In vivo monitoring of macrophage infiltration in experimental ischemic brain lesions by magnetic resonance imaging

Although macrophages represent the major inflammatory cells in cerebral ischemia, the kinetics of macrophage infiltration are largely unknown. To address this issue, we injected superparamagnetic iron oxide (SPIO) particles into the circulation of rats at different time points after focal photothrombotic cerebral infarction and performed magnetic resonance imaging (MRI) 24 hours later. Infarcts appeared as hyperintense lesions on T2-w and CISS MR images during all stages.
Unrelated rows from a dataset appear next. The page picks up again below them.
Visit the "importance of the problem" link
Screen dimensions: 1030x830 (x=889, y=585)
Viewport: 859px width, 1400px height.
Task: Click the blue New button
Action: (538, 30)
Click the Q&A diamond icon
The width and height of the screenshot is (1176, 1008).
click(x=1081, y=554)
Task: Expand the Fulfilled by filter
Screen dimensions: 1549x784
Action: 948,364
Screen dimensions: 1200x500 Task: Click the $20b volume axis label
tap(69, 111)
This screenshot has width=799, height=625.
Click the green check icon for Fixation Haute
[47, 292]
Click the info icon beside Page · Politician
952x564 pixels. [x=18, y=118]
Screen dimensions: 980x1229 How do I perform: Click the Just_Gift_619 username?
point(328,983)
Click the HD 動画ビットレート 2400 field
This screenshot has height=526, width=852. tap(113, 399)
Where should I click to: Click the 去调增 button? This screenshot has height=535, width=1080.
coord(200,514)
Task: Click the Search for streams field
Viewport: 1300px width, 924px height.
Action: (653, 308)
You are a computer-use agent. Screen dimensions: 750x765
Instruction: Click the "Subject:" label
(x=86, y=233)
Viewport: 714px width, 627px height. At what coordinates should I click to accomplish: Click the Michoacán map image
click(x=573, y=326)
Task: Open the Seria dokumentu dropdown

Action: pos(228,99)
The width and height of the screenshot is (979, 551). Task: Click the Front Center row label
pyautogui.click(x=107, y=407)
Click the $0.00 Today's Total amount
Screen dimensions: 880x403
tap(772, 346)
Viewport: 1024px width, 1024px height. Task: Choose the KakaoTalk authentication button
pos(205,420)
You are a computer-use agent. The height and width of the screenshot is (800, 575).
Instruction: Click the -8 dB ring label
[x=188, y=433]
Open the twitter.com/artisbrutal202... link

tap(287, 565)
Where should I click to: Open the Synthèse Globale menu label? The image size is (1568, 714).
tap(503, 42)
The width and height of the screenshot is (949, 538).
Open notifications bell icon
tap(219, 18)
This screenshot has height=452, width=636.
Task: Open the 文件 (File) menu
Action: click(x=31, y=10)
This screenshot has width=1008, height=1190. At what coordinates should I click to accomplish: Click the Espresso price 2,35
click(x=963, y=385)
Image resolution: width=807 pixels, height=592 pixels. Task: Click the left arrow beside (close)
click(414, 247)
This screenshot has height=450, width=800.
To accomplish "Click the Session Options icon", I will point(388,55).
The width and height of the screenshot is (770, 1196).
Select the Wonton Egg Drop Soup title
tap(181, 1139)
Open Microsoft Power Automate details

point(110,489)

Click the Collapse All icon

At days 5.5 and 6, an additional rim of signal loss indicative of local accumulation of SPIO particles appeared at the outer margin of the hyperintense ischemic lesions, which was not present at days I to 5. Areas of signal loss corresponded to local accumulation of iron-loaded macrophages in histologic sections. At day 8, signal loss became restricted to the inner core of the lesions and ceased thereafter. Macrophages, however, were still present in late ischemic brain lesions, but they were iron-negative. Thus SPIO-induced signal loss indicates active macrophage transmigration into ischemic infarcts but not their mere presence. SPIO-induced signal loss was independent from. the disturbance of the blood-brain barrier. In conclusion, we have shown by in vivo monitoring that macrophages enter photothrombotic infarcts at late stages of infarct development, suggesting a role in tissue remodeling rather than neuronal injury.